I’ll never forget the first Super Bowl game I attended: XXVII at the Rose Bowl in Pasadena (1993). It created great memories, first and foremost because I was able to take my Dad. He and I, my business partner at the time, and a client/friend had seats about one-third of the way up the stands – exactly on the 50 yard line. It was an unbelievable experience, starting with all the free food and gimmes we got at NFL pregame parties that weekend and at the Rose Bowl – all part of an amazingly affordable American Express Platinum package. Among a plethora of NFL stars we met and talked with at a Beverly Hills reception, my dominant memory is of Gale Sayers. He was gracious, quietly affable, and not getting the level of attention he deserved. He didn’t complain, even as he stood waiting for his car from valet parking. Not special valet, but the one we all used. Still have an autographed football with his signature and many others. Only Joe Namath played the recalcitrant egotist.
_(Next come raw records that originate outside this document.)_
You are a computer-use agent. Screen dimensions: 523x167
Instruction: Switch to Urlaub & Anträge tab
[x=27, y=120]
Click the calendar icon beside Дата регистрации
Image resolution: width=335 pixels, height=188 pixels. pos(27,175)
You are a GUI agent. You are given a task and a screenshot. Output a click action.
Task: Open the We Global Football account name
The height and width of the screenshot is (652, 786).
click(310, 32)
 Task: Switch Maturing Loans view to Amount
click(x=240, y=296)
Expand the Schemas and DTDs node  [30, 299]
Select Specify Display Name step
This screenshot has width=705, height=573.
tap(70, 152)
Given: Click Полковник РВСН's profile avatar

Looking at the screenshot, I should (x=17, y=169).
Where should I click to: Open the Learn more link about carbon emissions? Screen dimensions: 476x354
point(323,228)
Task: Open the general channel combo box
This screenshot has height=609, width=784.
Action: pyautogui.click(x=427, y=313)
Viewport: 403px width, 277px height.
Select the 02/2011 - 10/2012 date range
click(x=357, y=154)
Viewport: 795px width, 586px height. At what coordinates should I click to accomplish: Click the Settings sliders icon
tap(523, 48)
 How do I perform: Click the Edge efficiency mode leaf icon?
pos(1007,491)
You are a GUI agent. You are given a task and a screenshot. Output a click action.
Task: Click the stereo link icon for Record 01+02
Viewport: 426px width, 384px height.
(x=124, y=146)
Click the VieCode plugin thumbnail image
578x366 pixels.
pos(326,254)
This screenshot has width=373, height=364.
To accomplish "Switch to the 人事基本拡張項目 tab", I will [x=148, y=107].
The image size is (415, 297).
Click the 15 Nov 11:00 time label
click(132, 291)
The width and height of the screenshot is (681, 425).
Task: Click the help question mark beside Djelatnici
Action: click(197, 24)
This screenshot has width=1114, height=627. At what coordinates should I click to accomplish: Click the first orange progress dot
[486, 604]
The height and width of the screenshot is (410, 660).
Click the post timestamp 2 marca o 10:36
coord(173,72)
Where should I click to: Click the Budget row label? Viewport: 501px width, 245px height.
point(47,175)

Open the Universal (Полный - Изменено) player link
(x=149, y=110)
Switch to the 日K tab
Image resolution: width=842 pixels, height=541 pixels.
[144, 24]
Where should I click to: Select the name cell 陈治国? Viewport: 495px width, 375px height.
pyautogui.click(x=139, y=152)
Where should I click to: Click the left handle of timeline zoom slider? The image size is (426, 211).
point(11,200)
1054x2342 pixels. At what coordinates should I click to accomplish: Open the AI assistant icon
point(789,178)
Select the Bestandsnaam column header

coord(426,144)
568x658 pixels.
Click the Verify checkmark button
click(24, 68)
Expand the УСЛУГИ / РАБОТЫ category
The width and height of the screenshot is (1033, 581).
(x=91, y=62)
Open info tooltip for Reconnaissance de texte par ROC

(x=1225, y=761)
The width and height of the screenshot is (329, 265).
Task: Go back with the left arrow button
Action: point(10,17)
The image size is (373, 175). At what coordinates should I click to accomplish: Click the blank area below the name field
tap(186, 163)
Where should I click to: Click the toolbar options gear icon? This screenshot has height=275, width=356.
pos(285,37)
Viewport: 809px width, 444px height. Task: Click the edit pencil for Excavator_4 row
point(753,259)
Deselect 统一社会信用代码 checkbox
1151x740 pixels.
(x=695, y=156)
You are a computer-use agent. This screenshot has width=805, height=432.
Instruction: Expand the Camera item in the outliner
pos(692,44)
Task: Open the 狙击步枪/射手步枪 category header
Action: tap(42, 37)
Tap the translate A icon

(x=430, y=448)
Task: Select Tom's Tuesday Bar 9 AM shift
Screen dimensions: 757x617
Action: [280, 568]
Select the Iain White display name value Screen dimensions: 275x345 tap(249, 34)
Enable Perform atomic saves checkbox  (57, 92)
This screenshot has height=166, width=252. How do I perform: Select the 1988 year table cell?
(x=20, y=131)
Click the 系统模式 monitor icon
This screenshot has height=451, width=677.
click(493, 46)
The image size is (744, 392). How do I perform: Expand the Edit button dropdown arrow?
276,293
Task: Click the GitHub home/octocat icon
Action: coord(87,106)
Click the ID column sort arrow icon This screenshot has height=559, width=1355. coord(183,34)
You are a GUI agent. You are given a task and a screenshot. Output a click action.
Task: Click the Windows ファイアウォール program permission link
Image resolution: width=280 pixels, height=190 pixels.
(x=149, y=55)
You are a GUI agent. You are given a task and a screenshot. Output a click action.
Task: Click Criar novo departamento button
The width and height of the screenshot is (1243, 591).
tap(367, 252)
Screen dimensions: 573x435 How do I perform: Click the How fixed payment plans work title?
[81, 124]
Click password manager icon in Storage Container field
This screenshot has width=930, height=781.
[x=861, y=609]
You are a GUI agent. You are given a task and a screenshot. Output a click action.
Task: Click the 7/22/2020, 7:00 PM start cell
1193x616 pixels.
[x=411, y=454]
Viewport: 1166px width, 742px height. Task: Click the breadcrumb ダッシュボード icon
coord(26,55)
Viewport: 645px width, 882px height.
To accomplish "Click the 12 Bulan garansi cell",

The Cowboys were all over the Buffalo Bills, blowing them away early en route to a 52-17 victory. Troy Aikman began his march to the Pro Football Hall of Fame with a great performance, completing 22 of 30 passes for 273 yards and four touchdowns, while also rushing for 28 yards. Forgotten piece of trivia: O.J. Simpson performed the coin toss. More memorable bit of triva: Michael Jackson, the halftime entertainment, ushered in the era of the over-the-top Super Bowl halftime shows. Watching them setup and tear down between commercials was incredible. Amazing show.
My next Super Bowl was the contest – well, at least it was supposed to be a contest – between the San Francisco 49ers and the San Diego Chargers in Miami (1995). The weather was Miami balmy, the game entertaining for the first half, and my seats not nearly as good. A late purchase, their point of interest was that we were surrounded by families of many of the players. No, they weren’t close to the 50 yard line. Again we took an important client along with senior vp of KMA, Butch Maltby. A three-day cruise with transportation to and from Joe Robbie Stadium (as it was then called) turned out to be the most cost effective way to handle accommodations and food. It was fabulous. We spent a good deal of time talking around the table with the Dallas Cowboys’ director of scouting, Larry Lacewell, and his wife. The only difference was that he and his wife sat in a box with Jerry Jones for the game. We met up again after the game for a lavish buffet in the open air upper deck of our cruise ship. To the relaxing beat of a steel drum band, we lived the high life into the night after the game. Great fun for all, especially Kathi and me. 49ers won easily, 49-26.
That brings us to the great sleet, ice, snow and howling subzero windchills of Super Bowl XLV. Right here in the Metroplex. No, I don’t have tickets to this one. Nor do I have clients expecting me to make their day. I’m just glad that the rolling blackouts have not hit our home yet. And while I’m not excited about going to the game, I am excited by the prospects that we will be able to get out of the house by the day of the game. The frigid temperatures and the frozen, icy, slick streets of the neighborhood have us watching life from a recliner. Not quite the same experience or level of exhilaration as one gets at a Super Bowl.
My one great satisfaction of Super Bowl XLV is the dramatic proof that Jerry Jones is not God. Let’s just hope that Jerry World doesn’t get clobbered by excess humidity or some other oddity that will make the game a sliding affair. For what it’s worth, I’m pulling for the Packers all the way. Tough call for a Cowboy fan, given the rivalries and disappointments we’ve experienced at the hands of the Steelers and the Packers. But, all the fun notwithstanding, it is just a game: a diversion for a nation that has made diversions its national priority.